Work item> Give back every line of the material exactly, as it appears below.
# # # # # # #
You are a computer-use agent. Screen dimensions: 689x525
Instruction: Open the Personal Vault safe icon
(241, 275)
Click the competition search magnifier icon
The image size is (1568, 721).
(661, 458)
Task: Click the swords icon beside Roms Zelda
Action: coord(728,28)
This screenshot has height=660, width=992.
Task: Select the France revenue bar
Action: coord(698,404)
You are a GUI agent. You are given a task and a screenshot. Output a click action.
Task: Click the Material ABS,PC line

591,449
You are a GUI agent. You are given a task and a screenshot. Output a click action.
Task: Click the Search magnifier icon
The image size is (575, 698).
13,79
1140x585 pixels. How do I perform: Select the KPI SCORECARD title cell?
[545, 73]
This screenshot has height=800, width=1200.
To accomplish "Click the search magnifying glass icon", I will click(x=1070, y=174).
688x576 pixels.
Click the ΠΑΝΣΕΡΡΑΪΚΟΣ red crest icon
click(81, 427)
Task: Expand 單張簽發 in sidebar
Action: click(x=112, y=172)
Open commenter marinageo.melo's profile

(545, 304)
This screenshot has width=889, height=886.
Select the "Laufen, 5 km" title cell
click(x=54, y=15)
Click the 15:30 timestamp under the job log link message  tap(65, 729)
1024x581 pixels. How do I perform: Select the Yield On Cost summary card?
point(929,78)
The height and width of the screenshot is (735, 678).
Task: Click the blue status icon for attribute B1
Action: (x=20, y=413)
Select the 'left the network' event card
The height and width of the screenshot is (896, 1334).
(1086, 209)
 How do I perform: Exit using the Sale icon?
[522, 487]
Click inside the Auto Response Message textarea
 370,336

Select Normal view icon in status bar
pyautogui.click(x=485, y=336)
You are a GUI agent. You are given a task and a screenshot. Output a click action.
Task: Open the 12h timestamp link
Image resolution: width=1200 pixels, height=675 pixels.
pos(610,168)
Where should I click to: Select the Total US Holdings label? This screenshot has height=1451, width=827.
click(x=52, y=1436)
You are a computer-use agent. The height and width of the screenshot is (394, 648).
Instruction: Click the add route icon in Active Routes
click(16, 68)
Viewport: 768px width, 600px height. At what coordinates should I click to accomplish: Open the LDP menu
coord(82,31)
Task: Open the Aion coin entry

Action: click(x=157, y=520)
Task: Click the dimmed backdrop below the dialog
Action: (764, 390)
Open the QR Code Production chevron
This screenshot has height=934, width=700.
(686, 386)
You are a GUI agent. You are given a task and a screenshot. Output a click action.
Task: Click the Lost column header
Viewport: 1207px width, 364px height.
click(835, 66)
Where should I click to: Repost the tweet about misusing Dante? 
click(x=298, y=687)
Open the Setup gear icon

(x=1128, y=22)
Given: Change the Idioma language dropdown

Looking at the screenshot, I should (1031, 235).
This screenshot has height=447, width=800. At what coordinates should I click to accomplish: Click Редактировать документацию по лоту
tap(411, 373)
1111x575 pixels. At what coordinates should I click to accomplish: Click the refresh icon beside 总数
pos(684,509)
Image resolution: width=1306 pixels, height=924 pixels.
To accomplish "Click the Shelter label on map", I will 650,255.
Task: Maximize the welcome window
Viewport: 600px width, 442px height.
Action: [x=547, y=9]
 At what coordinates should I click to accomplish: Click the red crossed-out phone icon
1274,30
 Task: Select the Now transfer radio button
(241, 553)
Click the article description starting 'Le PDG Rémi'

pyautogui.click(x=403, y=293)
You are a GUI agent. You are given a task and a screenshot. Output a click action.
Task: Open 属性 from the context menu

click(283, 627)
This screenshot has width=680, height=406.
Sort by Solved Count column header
# # # # # # #
Finished exercise>
You are a computer-use agent. Screen dimensions: 689x525
Instruction: Open the Personal Vault safe icon
(241, 275)
Click the competition search magnifier icon
The image size is (1568, 721).
(661, 458)
Task: Click the swords icon beside Roms Zelda
Action: coord(728,28)
This screenshot has height=660, width=992.
Task: Select the France revenue bar
Action: coord(698,404)
You are a GUI agent. You are given a task and a screenshot. Output a click action.
Task: Click the Material ABS,PC line

591,449
You are a GUI agent. You are given a task and a screenshot. Output a click action.
Task: Click the Search magnifier icon
The image size is (575, 698).
13,79
1140x585 pixels. How do I perform: Select the KPI SCORECARD title cell?
[545, 73]
This screenshot has height=800, width=1200.
To accomplish "Click the search magnifying glass icon", I will click(x=1070, y=174).
688x576 pixels.
Click the ΠΑΝΣΕΡΡΑΪΚΟΣ red crest icon
click(81, 427)
Task: Expand 單張簽發 in sidebar
Action: click(x=112, y=172)
Open commenter marinageo.melo's profile

(545, 304)
This screenshot has width=889, height=886.
Select the "Laufen, 5 km" title cell
click(x=54, y=15)
Click the 15:30 timestamp under the job log link message  tap(65, 729)
1024x581 pixels. How do I perform: Select the Yield On Cost summary card?
point(929,78)
The height and width of the screenshot is (735, 678).
Task: Click the blue status icon for attribute B1
Action: (x=20, y=413)
Select the 'left the network' event card
The height and width of the screenshot is (896, 1334).
(1086, 209)
 How do I perform: Exit using the Sale icon?
[522, 487]
Click inside the Auto Response Message textarea
 370,336

Select Normal view icon in status bar
pyautogui.click(x=485, y=336)
You are a GUI agent. You are given a task and a screenshot. Output a click action.
Task: Open the 12h timestamp link
Image resolution: width=1200 pixels, height=675 pixels.
pos(610,168)
Where should I click to: Select the Total US Holdings label? This screenshot has height=1451, width=827.
click(x=52, y=1436)
You are a computer-use agent. The height and width of the screenshot is (394, 648).
Instruction: Click the add route icon in Active Routes
click(16, 68)
Viewport: 768px width, 600px height. At what coordinates should I click to accomplish: Open the LDP menu
coord(82,31)
Task: Open the Aion coin entry

Action: click(x=157, y=520)
Task: Click the dimmed backdrop below the dialog
Action: (764, 390)
Open the QR Code Production chevron
This screenshot has height=934, width=700.
(686, 386)
You are a GUI agent. You are given a task and a screenshot. Output a click action.
Task: Click the Lost column header
Viewport: 1207px width, 364px height.
click(835, 66)
Where should I click to: Repost the tweet about misusing Dante? 
click(x=298, y=687)
Open the Setup gear icon

(x=1128, y=22)
Given: Change the Idioma language dropdown

Looking at the screenshot, I should (1031, 235).
This screenshot has height=447, width=800. At what coordinates should I click to accomplish: Click Редактировать документацию по лоту
tap(411, 373)
1111x575 pixels. At what coordinates should I click to accomplish: Click the refresh icon beside 总数
pos(684,509)
Image resolution: width=1306 pixels, height=924 pixels.
To accomplish "Click the Shelter label on map", I will 650,255.
Task: Maximize the welcome window
Viewport: 600px width, 442px height.
Action: [x=547, y=9]
 At what coordinates should I click to accomplish: Click the red crossed-out phone icon
1274,30
 Task: Select the Now transfer radio button
(241, 553)
Click the article description starting 'Le PDG Rémi'

pyautogui.click(x=403, y=293)
You are a GUI agent. You are given a task and a screenshot. Output a click action.
Task: Open 属性 from the context menu

click(283, 627)
This screenshot has width=680, height=406.
Sort by Solved Count column header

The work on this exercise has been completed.